Exercise details:
Every line from the start of the entries up to and including the one bearing "Viewport: 620px width, 397px height." must be printed verbatim, without the pictures.

==== Records to process ====

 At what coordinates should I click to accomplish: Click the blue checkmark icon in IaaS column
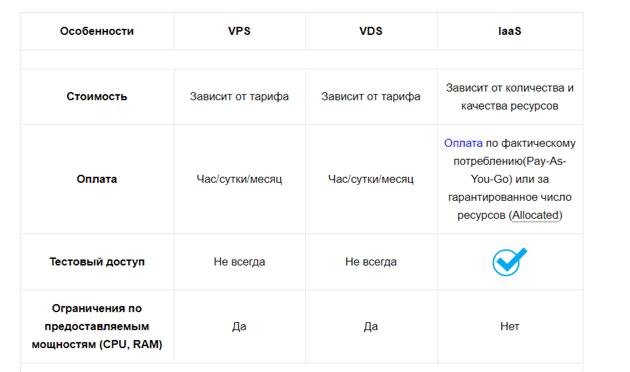509,262
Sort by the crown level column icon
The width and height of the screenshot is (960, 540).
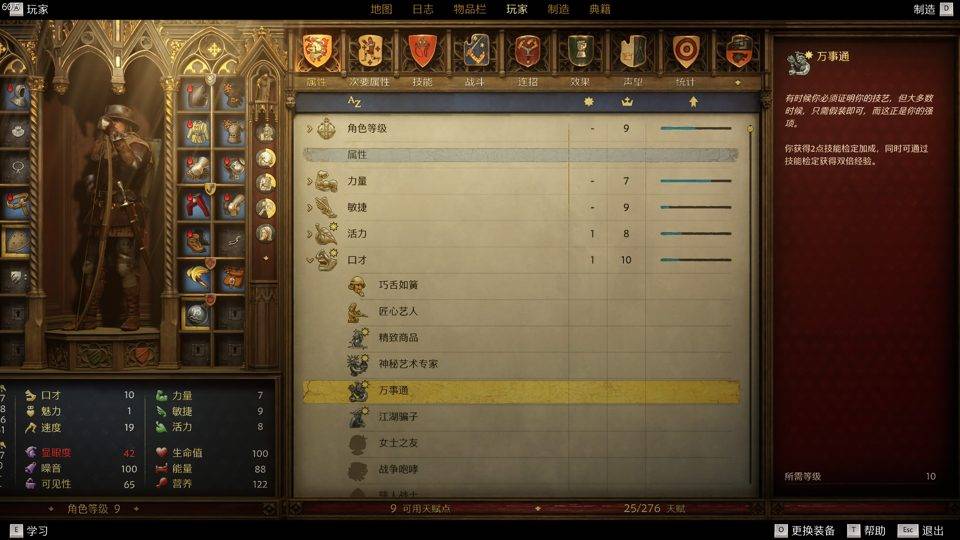click(626, 102)
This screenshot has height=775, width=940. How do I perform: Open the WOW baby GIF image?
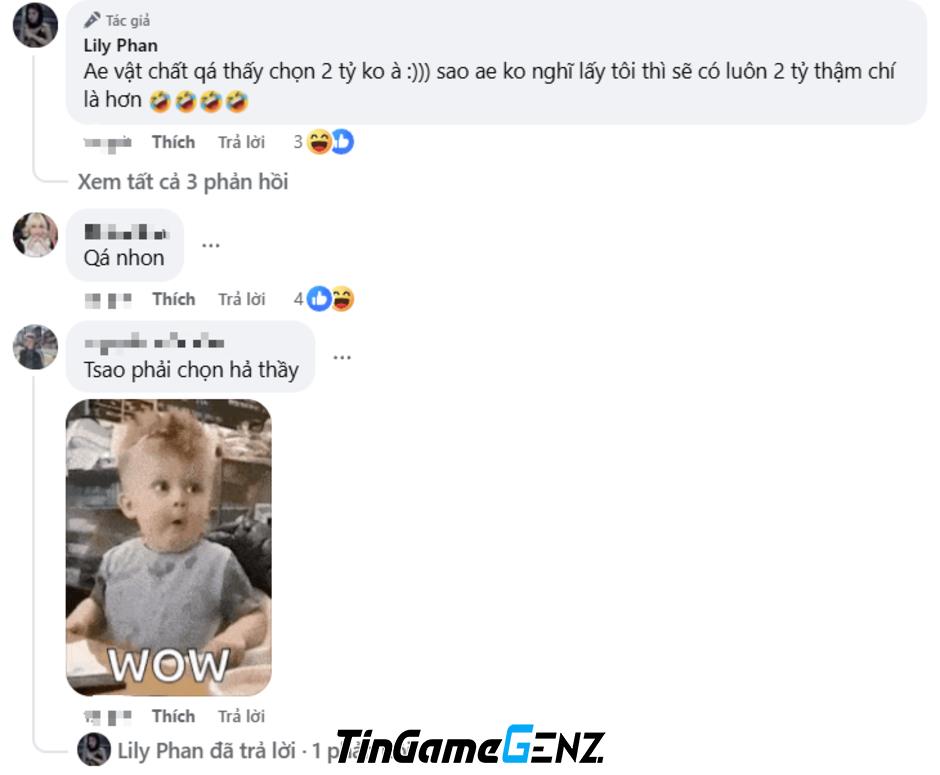tap(168, 548)
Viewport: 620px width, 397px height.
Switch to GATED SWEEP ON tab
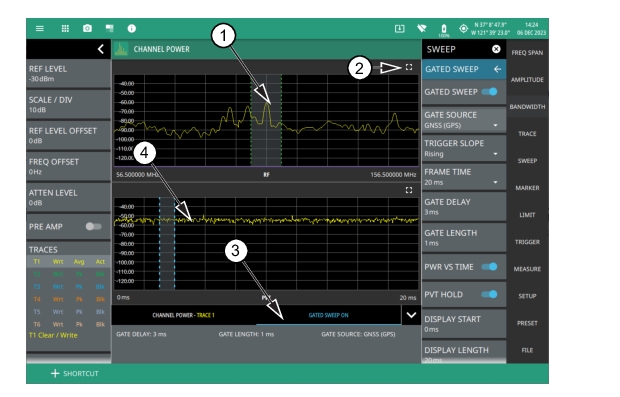329,315
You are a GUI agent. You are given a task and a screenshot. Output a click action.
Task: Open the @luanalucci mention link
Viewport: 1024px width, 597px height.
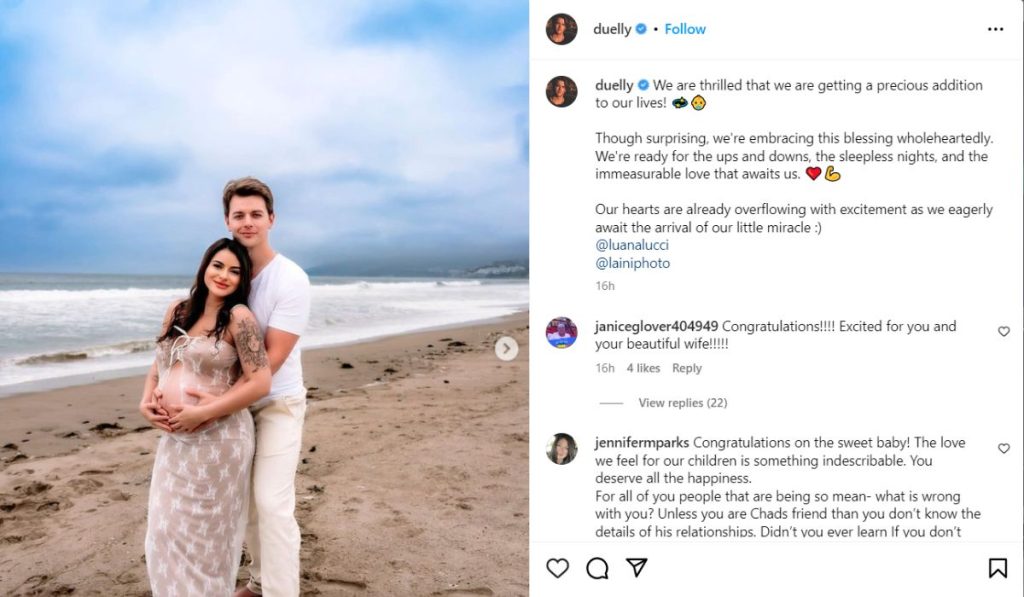[631, 244]
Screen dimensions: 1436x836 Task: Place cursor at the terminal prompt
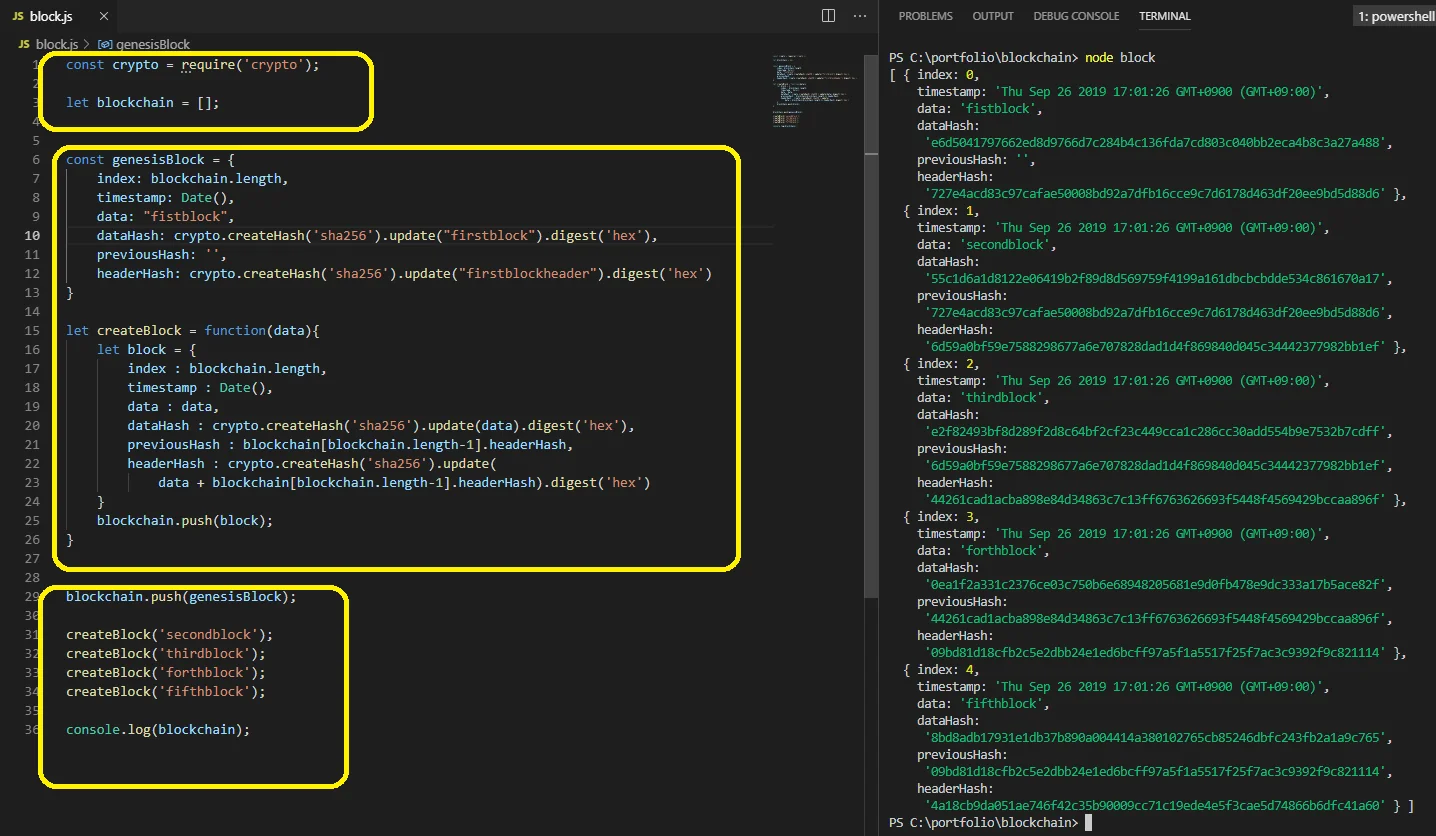point(1088,823)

====

Result of the exercise:
 At what coordinates should I click to accomplish: Click the blue checkmark icon in IaaS column
509,262
Sort by the crown level column icon
The width and height of the screenshot is (960, 540).
click(626, 102)
This screenshot has height=775, width=940. How do I perform: Open the WOW baby GIF image?
tap(168, 548)
Viewport: 620px width, 397px height.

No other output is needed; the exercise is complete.